OK, new binary at https://github.com/ctdk/goiardi/releases/download/sushi_crash_fix_check_2/goiardi_linux_amd64-sushi_crash3 (on the same release page as before). That's what I get for working on weird bugs when it's 3am and I can't sleep - I put "i+i" instead of "i+1" on one line. This fixed it, at least, for how I got it to break just now.
... and when I wrote a test I managed to trigger that exact error you had (the one I got to happen this morning was a little different). The binary to try is https://github.com/ctdk/goiardi/releases/download/sushi_crash_fix_check_2/goiardi_linux_amd64-sushi_crash4 (again, on the same release page as before).
No crash, all seems good! :+1:
Wonderful! Thanks for bringing this to my attention originally, and also thank you for your help and incredible patience while I tracked this down.

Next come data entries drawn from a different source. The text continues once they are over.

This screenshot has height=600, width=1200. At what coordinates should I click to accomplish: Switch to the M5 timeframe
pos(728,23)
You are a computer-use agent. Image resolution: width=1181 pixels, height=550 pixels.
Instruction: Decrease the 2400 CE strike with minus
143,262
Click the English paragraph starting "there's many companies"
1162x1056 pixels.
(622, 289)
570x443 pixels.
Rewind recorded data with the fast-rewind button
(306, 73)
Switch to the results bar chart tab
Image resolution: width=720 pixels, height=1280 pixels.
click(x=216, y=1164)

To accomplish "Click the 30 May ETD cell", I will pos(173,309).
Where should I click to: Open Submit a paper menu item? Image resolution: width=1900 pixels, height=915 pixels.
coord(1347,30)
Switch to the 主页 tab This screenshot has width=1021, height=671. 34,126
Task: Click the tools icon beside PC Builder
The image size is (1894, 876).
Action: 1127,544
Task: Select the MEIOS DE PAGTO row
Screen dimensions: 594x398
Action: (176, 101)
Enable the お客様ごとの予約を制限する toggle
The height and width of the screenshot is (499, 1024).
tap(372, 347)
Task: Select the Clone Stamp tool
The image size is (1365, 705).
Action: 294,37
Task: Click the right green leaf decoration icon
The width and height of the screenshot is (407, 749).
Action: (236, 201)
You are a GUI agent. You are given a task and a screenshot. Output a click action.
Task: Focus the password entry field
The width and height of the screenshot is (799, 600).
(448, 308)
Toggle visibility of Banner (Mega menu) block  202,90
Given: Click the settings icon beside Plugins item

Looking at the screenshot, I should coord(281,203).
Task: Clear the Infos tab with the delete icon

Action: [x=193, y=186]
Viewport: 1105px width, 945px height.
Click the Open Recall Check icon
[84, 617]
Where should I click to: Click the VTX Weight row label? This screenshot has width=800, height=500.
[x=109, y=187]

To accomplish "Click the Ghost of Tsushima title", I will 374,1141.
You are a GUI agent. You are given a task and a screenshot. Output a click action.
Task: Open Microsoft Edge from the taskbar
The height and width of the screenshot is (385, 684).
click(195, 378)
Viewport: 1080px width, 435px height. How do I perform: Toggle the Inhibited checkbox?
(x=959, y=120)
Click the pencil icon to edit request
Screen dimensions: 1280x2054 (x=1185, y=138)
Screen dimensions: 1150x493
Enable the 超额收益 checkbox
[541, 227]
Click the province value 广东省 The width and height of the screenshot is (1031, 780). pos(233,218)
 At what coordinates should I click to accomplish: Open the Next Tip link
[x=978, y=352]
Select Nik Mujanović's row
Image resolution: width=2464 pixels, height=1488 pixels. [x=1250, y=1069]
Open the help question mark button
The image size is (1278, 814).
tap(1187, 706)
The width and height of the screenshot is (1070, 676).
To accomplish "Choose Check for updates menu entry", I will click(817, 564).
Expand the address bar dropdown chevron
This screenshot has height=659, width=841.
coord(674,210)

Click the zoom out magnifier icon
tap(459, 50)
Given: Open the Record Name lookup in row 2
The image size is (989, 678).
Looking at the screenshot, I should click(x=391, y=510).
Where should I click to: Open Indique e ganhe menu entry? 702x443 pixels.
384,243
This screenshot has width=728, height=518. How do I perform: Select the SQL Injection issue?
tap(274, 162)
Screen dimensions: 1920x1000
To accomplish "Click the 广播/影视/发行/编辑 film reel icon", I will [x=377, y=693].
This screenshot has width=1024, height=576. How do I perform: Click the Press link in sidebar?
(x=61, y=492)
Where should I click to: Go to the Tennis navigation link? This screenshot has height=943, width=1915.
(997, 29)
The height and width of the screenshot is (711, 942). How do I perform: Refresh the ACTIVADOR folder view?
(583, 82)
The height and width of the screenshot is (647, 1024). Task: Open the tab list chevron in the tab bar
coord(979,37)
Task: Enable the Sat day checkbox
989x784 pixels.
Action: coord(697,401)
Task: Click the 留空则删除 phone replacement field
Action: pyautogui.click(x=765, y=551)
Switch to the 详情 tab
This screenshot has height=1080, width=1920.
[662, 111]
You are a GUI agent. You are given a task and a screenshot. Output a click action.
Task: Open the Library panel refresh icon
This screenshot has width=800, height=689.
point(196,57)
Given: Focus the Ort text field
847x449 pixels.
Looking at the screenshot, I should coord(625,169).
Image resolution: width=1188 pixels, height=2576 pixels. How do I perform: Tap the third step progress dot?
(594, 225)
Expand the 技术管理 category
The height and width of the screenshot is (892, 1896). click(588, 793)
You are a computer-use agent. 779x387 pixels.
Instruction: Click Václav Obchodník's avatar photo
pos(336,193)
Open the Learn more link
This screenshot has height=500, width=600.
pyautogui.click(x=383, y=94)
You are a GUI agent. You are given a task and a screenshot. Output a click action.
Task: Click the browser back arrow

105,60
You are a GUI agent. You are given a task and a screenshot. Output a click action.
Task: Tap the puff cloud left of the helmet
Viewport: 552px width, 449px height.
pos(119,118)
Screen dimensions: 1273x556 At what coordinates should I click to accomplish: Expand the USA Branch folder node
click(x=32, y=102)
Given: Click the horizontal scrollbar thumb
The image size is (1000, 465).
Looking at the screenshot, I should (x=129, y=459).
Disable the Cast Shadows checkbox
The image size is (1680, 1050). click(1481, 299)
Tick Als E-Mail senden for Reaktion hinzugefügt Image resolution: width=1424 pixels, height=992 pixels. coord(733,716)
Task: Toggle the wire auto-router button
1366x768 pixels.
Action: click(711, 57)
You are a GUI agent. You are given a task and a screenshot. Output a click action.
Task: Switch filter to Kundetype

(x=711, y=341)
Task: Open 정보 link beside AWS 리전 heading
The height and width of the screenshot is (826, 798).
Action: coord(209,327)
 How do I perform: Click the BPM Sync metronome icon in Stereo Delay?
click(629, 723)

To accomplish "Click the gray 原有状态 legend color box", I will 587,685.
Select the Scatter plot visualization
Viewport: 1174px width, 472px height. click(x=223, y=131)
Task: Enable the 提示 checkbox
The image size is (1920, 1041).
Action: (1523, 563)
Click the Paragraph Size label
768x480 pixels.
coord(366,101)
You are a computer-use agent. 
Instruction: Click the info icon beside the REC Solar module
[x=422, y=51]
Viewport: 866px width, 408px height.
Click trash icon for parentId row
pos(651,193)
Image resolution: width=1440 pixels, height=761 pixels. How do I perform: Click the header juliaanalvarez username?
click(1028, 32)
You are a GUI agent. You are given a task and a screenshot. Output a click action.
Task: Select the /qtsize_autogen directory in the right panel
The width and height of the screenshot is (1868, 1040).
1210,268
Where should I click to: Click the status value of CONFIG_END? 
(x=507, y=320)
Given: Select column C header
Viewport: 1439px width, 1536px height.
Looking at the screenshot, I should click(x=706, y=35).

I'm able to crash the goardi server when delivering data bags to it using : https://github.com/one-com/running_sushi
I've not been able to find the exact call that crashes it and will continue to look for it. I've attached the stack trace of the crash.
goardi_stack_overflow.txt
Sorry for the terrible bug-report, I cant share the data I'm using but will try to create a smaller test-case.